Description (en)
In modern socializations, the public sphere is often a political space that gives entrée to the citizenry for unrestricted participation in public discourse. Expectedly, it opens up discursive spaces in which people either as individuals or as collectives can engage in critical debates for the transformation and growth of the common weal. This, more or less corroborates Jürgen Habermas’ (1989) treatise in which no individual or group may be marginalized or excluded from the democratic process.
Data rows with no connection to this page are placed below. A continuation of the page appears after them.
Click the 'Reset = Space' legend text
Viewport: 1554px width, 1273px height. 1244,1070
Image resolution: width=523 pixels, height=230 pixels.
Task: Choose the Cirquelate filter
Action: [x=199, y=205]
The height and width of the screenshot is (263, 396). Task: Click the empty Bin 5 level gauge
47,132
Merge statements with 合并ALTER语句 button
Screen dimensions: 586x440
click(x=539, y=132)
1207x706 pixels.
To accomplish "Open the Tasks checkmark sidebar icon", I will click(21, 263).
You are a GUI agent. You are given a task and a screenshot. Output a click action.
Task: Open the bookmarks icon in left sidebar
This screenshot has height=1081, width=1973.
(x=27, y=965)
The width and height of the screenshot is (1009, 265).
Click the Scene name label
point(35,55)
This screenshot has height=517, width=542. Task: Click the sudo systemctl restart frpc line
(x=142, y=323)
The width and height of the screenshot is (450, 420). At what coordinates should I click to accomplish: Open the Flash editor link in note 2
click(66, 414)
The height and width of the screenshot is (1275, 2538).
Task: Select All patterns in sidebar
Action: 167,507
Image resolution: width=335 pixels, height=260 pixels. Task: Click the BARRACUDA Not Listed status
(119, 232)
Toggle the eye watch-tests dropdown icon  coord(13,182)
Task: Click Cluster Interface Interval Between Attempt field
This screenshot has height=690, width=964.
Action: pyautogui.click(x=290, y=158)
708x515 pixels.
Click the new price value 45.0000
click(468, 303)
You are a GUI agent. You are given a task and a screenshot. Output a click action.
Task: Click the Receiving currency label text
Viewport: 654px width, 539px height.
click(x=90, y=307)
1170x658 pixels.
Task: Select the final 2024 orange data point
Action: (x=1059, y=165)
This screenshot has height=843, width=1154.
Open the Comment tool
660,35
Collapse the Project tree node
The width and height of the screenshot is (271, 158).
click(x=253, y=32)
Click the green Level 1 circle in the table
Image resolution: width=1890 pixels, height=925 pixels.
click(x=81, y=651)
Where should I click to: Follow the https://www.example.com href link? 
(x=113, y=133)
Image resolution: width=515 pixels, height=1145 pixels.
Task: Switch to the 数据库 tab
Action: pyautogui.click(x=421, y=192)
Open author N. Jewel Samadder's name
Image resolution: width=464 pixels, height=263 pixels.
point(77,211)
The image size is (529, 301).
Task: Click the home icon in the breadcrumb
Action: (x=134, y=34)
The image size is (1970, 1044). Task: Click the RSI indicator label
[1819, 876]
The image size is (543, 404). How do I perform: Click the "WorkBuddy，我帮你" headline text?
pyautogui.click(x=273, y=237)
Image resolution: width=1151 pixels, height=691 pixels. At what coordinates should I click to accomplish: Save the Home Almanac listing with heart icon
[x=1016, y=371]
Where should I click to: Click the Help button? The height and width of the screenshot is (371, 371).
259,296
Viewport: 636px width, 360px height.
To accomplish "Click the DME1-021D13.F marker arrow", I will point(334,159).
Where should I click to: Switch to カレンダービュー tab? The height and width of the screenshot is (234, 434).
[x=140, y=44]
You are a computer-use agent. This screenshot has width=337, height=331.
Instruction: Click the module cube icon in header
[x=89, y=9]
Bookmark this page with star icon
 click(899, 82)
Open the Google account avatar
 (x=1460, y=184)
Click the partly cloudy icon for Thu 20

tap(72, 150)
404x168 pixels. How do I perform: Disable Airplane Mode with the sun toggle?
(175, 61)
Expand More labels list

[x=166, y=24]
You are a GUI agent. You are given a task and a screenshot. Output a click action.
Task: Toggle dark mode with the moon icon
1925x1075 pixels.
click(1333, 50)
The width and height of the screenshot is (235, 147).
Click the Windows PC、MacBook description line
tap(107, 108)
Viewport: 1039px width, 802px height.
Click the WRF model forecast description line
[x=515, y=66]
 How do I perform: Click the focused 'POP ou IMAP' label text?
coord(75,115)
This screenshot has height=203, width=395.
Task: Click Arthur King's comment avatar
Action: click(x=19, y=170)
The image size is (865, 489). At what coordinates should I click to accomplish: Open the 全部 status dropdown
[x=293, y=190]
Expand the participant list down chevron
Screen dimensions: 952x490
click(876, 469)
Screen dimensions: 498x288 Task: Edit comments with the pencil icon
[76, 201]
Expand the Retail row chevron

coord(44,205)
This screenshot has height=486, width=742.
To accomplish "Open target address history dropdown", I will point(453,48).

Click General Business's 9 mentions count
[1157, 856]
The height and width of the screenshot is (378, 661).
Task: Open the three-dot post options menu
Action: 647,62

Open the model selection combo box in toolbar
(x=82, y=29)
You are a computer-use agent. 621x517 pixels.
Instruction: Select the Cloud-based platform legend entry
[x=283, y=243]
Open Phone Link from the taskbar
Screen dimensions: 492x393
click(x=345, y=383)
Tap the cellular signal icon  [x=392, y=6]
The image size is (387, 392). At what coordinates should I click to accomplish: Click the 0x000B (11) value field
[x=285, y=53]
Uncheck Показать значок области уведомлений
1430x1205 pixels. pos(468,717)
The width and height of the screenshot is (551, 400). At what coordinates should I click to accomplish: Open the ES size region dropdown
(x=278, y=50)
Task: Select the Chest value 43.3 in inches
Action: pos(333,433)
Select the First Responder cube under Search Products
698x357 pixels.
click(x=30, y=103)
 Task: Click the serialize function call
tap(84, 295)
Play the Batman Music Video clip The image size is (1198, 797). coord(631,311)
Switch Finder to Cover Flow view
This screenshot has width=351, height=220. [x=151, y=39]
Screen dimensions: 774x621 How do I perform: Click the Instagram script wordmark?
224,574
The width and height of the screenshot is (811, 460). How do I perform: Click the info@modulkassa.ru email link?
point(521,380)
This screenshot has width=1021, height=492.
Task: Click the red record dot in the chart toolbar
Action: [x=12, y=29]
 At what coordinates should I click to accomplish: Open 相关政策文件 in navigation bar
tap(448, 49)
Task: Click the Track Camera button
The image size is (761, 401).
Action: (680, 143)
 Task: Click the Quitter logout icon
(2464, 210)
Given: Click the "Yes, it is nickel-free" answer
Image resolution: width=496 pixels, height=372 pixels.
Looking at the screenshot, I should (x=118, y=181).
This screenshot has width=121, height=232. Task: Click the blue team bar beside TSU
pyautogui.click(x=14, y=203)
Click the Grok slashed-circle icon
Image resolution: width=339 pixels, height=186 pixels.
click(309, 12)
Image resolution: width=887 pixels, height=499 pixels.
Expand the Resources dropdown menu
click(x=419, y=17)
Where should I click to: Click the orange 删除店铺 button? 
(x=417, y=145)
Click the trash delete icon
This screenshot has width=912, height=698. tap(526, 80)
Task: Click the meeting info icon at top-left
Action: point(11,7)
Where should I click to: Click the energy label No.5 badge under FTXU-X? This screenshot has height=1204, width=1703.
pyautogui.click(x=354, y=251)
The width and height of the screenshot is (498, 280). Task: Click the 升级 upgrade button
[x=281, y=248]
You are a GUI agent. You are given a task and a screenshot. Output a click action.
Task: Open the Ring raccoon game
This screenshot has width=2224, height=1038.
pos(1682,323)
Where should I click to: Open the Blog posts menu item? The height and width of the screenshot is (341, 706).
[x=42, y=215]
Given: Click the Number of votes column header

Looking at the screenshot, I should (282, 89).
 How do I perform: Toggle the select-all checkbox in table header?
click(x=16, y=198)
This paper examines Akachi Adimora-Ezeigbo’s contestation of the expropriation of public spaces by both the imperialist ideology of the colonialists and the patriarchal orthodoxy of Umuga, the nineteenth century setting of her first novel, The Last of the Strong Ones (1996). In this novel, the author demonstrates that the contours and constructions of the female body in particular, inevitably intersect with discourses of the political sphere which sets in motion the dialectic debates of the public/private spheres. She thus, rigorously contends for what this paper describes as an inclusivist public space in which the interlocutors treat each other as equals in a cooperative on matters of common concern. To this end, Adimora-Ezeigbo’s women, once included in public spheres, shape, impact, and redefine them by producing alternative discourses, symbols, and images about womanhood, citizenship, and political participation in Umuga for the transformation of that society.